New Directions in the History of the Novel challenges received views of literary history and sets out new areas for research. A re-examination of the nature of prose fiction in English and its study from the Renaissance to the 21st century, it will become required reading for teachers and students of the novel and its history.


Topology, Geometry, and Algebra: Interactions and new directions

Topology, Geometry, and Algebra: Interactions and new directions

Author: Alejandro Adem

Publisher: American Mathematical Soc.

Published: 2001

Total Pages: 266

ISBN-13: 082182063X

DOWNLOAD EBOOK

This volume presents the proceedings from the conference on ``Topology, Geometry, and Algebra: Interactions and New Directions'' held in honor of R. James Milgram at Stanford University in August 1999. The meeting brought together distinguished researchers from a variety of areas related to algebraic topology and its applications. Papers in the book present a wide range of subjects, reflecting the nature of the conference. Topics include moduli spaces, configuration spaces, surgerytheory, homotopy theory, knot theory, group actions, and more. Particular emphasis was given to the breadth of interaction between the different areas.


Current Catalog

Current Catalog

Author: National Library of Medicine (U.S.)

Publisher:

Published:

Total Pages: 1550

ISBN-13:

DOWNLOAD EBOOK

First multi-year cumulation covers six years: 1965-70.
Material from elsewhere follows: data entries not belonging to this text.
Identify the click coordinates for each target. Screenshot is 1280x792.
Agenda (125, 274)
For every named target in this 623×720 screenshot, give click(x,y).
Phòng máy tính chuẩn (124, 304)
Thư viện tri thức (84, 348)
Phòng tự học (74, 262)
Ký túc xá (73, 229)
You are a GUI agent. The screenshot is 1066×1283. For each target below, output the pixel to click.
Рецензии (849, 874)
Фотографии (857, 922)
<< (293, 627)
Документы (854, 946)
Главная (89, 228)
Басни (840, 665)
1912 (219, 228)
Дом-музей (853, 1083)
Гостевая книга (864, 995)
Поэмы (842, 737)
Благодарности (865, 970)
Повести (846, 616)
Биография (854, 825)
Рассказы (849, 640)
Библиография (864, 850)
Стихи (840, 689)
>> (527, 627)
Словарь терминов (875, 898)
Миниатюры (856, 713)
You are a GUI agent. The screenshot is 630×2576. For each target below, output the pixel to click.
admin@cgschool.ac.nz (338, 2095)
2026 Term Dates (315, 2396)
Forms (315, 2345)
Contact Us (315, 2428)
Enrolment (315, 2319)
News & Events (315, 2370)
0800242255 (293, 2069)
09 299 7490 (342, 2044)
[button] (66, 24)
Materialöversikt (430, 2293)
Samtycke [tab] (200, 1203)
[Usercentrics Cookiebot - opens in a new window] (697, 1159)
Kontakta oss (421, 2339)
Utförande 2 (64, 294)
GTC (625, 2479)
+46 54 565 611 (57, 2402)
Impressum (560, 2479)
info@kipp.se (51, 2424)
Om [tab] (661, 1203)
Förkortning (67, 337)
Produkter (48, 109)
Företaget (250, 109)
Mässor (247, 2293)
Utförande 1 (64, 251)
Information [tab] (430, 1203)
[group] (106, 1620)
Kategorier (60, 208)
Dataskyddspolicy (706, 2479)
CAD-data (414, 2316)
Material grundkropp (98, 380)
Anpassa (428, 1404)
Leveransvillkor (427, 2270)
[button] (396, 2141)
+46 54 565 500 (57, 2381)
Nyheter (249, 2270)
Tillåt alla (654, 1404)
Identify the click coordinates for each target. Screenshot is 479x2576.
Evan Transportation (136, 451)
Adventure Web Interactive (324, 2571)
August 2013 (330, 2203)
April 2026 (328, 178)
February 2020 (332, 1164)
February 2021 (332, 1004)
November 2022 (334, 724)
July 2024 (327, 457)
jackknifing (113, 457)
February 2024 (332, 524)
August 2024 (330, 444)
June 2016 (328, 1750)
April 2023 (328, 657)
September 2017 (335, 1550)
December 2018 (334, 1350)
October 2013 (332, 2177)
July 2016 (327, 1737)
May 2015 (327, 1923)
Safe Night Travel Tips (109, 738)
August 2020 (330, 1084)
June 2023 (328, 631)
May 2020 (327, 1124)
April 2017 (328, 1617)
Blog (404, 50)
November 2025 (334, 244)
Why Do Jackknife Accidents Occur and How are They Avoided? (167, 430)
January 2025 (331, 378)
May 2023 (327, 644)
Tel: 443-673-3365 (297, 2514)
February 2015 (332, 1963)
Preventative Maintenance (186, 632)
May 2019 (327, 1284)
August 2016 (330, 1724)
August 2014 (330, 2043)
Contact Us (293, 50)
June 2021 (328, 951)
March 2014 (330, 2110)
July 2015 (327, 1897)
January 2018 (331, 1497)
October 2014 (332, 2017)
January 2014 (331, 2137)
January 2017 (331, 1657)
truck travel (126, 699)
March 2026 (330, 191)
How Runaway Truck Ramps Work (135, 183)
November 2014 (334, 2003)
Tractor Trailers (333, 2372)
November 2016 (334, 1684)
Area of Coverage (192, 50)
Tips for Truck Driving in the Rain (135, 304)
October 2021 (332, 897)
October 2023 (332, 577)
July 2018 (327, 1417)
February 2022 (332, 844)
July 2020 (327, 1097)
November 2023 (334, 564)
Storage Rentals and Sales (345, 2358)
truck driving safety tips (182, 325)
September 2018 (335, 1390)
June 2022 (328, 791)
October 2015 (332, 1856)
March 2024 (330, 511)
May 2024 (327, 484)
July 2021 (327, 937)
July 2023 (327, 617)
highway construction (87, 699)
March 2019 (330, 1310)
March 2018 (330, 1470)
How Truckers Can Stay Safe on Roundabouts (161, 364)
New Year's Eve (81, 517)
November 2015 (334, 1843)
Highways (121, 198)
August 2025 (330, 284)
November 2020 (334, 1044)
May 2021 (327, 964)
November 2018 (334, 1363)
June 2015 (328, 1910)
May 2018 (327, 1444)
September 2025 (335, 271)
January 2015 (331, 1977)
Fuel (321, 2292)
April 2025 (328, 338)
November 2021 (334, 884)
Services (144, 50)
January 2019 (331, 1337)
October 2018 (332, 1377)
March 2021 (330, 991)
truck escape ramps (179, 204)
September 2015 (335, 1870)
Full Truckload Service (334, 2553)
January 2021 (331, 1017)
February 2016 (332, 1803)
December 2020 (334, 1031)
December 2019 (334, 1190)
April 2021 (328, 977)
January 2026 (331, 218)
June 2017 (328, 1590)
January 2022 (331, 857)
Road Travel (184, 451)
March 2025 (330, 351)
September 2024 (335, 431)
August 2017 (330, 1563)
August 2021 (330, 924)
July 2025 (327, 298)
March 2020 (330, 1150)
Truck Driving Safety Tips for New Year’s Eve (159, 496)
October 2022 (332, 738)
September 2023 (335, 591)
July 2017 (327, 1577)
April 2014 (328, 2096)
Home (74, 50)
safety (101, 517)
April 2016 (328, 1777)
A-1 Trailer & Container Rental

New Directions in Theology and Science

New Directions in Theology and Science

Author: Peter Harrison

Publisher: Routledge

Published: 2022-01-31

Total Pages: 159

ISBN-13: 1000538869

DOWNLOAD EBOOK

This book sets out a new agenda for science-theology interactions and offers examples of what that agenda might look like when implemented. It explores, in innovative ways, what follows for science-theology discussions from recent developments in the history of science. The contributions take seriously the historically conditioned nature of the categories ‘science’ and ‘religion’ and consider the ways in which these categories are reinforced in the public sphere. Reflecting on the balance of power between theology and the sciences, the authors demonstrate a commitment to moving beyond traditional models of one-sided dialogue and seek to give theology a more active role in determining the interdisciplinary agenda.